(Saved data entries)
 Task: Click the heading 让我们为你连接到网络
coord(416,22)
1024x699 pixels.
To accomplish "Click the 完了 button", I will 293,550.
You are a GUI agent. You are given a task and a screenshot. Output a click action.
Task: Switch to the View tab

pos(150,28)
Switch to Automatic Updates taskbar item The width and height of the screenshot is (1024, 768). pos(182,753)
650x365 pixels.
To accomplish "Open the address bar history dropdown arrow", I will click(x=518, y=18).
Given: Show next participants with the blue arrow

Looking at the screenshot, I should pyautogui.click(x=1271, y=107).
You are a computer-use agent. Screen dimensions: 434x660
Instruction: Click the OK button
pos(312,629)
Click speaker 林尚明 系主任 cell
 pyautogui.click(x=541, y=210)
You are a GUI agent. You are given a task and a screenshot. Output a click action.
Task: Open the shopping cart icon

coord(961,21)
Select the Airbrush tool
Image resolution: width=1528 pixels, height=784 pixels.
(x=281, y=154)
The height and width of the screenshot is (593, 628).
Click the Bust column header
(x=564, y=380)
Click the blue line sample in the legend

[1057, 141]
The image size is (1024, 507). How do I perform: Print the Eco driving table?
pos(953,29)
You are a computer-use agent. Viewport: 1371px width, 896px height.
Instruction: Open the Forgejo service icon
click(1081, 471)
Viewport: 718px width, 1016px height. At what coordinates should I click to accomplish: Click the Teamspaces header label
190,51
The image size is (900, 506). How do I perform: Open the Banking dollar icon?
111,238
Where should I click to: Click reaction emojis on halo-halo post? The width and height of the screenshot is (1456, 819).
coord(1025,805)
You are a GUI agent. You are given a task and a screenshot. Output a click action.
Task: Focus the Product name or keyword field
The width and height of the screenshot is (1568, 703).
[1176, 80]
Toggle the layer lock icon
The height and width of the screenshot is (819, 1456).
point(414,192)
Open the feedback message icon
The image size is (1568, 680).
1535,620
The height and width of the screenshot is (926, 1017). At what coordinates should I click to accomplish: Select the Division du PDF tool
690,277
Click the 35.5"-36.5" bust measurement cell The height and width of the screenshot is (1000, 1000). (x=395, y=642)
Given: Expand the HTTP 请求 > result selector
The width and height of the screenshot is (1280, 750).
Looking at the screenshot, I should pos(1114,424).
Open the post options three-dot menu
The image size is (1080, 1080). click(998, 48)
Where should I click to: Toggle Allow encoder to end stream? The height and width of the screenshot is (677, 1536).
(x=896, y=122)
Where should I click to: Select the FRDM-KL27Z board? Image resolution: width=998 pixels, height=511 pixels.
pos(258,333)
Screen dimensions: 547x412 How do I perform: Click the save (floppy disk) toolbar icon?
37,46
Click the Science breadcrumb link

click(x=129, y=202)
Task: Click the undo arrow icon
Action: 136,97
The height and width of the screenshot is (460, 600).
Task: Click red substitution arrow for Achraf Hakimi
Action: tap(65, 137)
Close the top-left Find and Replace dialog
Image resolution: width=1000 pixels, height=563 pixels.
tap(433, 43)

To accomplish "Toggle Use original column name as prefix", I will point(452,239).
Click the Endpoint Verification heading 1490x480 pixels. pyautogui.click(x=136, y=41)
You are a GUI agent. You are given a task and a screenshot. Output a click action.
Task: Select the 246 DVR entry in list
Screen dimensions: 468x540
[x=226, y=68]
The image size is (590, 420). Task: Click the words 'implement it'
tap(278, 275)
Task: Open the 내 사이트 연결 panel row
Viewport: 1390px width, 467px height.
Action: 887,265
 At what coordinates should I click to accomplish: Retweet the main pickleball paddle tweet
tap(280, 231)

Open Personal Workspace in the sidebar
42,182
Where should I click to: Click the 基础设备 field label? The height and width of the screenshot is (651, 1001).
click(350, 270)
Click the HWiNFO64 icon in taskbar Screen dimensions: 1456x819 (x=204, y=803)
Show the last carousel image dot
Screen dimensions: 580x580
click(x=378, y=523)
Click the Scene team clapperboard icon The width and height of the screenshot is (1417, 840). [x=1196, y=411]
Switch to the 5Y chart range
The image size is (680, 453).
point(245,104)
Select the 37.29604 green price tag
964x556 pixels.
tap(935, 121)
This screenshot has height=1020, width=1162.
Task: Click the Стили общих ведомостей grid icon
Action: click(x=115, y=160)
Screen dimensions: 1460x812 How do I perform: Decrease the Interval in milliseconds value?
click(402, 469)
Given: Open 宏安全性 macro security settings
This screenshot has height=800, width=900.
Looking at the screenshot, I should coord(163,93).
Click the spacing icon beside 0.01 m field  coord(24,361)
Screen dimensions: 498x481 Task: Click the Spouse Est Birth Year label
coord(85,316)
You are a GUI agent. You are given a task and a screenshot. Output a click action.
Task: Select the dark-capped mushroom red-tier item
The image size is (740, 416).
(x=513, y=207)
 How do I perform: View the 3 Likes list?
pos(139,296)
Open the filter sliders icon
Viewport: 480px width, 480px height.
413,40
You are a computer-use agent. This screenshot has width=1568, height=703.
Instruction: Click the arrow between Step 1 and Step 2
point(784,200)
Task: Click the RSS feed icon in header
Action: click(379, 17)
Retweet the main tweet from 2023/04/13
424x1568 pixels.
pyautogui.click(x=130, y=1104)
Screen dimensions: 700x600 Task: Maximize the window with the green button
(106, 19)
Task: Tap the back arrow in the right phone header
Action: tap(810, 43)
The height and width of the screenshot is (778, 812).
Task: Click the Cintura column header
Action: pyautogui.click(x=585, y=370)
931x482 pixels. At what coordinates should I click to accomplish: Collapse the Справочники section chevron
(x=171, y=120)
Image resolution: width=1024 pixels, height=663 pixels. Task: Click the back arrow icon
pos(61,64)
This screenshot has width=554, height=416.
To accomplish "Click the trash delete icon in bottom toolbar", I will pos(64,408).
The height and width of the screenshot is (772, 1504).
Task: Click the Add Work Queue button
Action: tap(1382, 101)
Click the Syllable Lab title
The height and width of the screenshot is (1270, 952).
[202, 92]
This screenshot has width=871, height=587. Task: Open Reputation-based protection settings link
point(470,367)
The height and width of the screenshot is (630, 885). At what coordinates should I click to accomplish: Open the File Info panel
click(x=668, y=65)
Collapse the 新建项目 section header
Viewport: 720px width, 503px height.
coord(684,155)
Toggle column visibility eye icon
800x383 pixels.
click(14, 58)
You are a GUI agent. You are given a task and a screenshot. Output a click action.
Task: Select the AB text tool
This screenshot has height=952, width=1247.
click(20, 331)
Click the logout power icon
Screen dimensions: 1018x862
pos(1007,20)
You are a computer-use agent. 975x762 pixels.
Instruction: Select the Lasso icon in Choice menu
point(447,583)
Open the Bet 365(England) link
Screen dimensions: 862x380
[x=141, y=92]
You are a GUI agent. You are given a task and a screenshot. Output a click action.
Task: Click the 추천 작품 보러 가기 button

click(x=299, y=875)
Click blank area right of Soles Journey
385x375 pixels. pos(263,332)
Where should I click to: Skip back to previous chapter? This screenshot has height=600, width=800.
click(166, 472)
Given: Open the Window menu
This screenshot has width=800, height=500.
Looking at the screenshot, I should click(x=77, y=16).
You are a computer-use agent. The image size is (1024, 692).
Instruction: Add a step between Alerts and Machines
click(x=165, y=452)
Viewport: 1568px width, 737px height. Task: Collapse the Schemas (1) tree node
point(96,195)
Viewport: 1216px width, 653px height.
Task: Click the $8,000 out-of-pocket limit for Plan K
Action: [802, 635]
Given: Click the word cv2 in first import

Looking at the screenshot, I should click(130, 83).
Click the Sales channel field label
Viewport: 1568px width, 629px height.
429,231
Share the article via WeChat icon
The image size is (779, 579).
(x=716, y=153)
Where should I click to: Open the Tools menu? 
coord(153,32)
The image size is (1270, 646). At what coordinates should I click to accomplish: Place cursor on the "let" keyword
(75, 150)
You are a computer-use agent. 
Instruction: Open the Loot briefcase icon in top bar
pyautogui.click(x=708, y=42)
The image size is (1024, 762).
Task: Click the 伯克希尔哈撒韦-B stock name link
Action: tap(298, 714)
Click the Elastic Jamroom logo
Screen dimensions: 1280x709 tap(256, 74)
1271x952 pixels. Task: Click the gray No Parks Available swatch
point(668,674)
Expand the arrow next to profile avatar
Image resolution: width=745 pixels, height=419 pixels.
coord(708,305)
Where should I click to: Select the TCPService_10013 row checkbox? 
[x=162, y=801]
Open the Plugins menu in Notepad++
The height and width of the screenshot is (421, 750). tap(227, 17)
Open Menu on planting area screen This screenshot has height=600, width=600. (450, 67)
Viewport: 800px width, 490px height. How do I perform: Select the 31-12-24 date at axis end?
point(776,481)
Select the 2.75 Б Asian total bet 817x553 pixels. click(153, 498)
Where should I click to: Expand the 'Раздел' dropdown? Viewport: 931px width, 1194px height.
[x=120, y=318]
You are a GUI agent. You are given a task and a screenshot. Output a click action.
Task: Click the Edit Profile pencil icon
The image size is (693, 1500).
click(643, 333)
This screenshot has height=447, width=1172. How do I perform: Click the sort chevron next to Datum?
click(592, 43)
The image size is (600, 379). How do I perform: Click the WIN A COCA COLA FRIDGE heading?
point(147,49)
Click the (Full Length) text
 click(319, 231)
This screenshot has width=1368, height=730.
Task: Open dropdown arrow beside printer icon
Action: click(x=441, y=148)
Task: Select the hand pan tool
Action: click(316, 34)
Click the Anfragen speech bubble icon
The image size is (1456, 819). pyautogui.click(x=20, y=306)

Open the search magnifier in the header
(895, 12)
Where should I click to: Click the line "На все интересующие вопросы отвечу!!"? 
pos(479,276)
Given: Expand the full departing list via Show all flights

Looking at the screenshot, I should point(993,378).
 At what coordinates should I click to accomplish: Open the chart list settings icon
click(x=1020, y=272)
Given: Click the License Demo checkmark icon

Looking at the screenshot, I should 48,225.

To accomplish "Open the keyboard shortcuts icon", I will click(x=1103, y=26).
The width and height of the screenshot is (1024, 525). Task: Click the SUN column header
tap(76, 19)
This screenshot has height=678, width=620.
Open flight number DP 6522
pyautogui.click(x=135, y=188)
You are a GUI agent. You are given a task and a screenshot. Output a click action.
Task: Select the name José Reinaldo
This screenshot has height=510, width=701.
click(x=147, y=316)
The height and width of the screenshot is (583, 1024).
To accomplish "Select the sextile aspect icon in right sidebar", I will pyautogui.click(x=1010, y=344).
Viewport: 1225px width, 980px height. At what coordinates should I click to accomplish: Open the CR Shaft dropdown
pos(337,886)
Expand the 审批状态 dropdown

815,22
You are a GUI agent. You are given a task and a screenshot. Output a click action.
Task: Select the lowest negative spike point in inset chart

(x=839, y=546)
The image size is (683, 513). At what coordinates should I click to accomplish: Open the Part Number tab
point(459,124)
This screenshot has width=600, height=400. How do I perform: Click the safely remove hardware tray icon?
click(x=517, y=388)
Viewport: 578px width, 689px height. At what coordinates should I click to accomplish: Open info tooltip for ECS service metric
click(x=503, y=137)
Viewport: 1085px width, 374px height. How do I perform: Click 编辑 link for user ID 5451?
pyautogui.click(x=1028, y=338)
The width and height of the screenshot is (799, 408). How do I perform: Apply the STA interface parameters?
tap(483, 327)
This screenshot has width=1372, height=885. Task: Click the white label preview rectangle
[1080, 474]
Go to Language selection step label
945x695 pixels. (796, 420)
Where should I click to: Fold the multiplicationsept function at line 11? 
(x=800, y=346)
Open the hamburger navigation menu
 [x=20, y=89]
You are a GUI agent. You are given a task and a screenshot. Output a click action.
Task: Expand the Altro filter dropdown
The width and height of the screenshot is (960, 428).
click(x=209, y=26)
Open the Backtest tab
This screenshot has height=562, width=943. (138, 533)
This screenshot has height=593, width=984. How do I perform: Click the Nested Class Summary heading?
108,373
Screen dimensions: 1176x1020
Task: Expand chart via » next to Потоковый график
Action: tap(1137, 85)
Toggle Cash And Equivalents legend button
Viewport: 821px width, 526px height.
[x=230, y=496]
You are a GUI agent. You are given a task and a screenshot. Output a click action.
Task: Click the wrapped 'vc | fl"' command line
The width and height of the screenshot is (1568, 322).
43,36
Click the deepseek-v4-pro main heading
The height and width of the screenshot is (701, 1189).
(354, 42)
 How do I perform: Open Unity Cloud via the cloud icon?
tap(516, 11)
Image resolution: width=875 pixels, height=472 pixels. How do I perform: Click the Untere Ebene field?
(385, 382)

[What is expected] Would you copy out every line in the records that includes the string "computer"?

[Response to the task]
You are a computer-use agent. Screen dimensions: 434x660
You are a computer-use agent. Viewport: 1371px width, 896px height.
You are a computer-use agent. This screenshot has width=1568, height=703.
You are a computer-use agent. 975x762 pixels.
You are a computer-use agent. The image size is (1024, 692).
You are a computer-use agent. 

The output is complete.